Bimble Awry, or guitar noodling of the highest order
“My friend Dave Webb and I were talking about our mutual tendency to aimlessly noodle anytime we had a guitar in our hands. Dave said, "My sister always called it Bimble Awry", as in," You never play any songs it's just all BIMBLE AWRY!"
I always think of it as a version of automatic writing, something just happening that you'd be paying attention to, while at the same time not really paying attention to.
Here's our email conversation about it and some of the info Dave found about the yiddish word Bimble that seems apt to our context:
Sep 11, 2018, 12:41 PM
Is that the right word? Want to do that duo thing at Racer session?
Sep 11, 2018, 12:57 PM
It’s never been written, only said aloud in my lifetime and my Yiddish speaking grandmother has been dead since 1995. I think it's Bimble-Awry. (like, to go awry or twisted). Phonetically it would be Bim Bil a Rye. I'd spell it Bimblearye, haha.
Sep 11, 2018, 1:02 PM
The word as used in the following excerpt doesn't involve wandering in a leisurely way, but there is something quite unexpected in this instance of bimbling from Sam Lonschein, My 83 Years: The Memoirs of a Veteran Zionist (1967) [combined snippets]:
The only bulletin notice in front of the building had his name written up by hand. The few friends whom I had sold about six tickets looked at me with suspicion. We sat down. Soon the artist appeared. Bowed graciously and sat down at the old piano in the middle of the stage. He threw his head backward and began to play something, but none of us understood what it was. After ten minutes of bimbling and moving his fingers over the instrument he stopped with a bang and stood up. There was little hand clapping from the first row. (All his relatives were in that row). He went backstage, then came out again and this time he played a Rumanian popular piece. It was a complete fiasco. The few people (strangers) walked out in disgust.

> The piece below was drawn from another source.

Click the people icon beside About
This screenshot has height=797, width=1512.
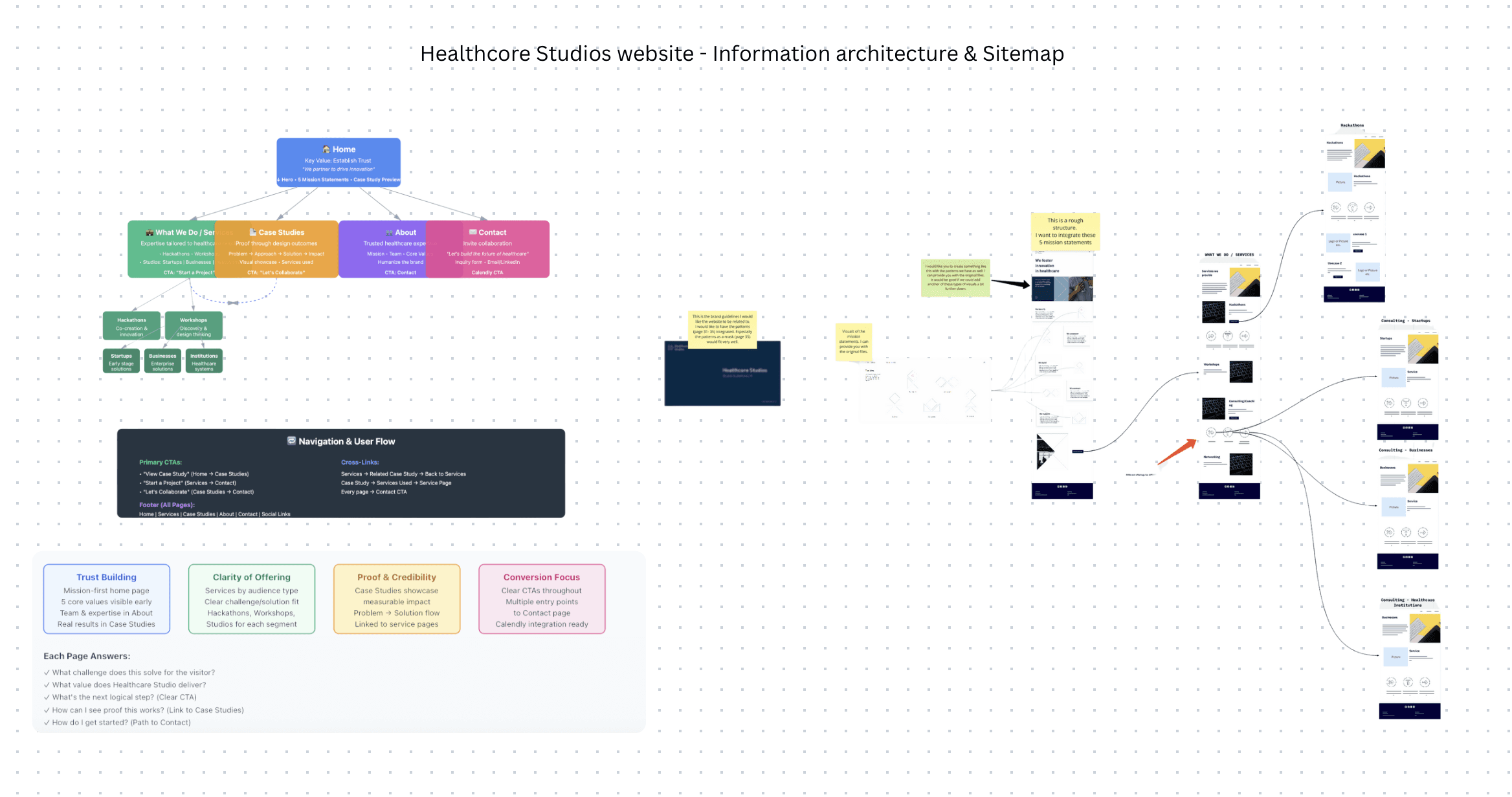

A few weeks later when I saw my printer friend he told me that Conrad Bercovici was not a pianist at all. The concert was arranged by his family to get together a few dollars as he had come over penniless from France to try his luck as a novelist in the English language. He also informed me that the "Tageblatt" had bought a story from him for $10.00 which they were now translating into Yiddish to be printed in some future number of the paper.
This is the story of the well known gypsy story novelist, Conrad Bercivici, who became famous in later years as a fiction story writer.
In this instance, bimbling may be a typo for bumbling, or it may be a neologism of the author's to describe a kind of aimless but exaggerated attempt to play an instrument without really playing it at all. In any case it seems highly unlikely to have had any influence on the emergence of bimble in the Falkland Islands 15 years later.
Sep 11, 2018, 4:52 PM
This is fantastic, such a good commentary on a guitar or free improv convention we are trying to highlight. I always called it scribble scrabble.
But, " it may be a neologism of the author's to describe a kind of aimless but exaggerated attempt to play an instrument without really playing it at all" is far better way of looking at it.
I'll tell Haley we're on.
Dave and I organized a couple of graphic scores for two guitars to present this phenomenon.”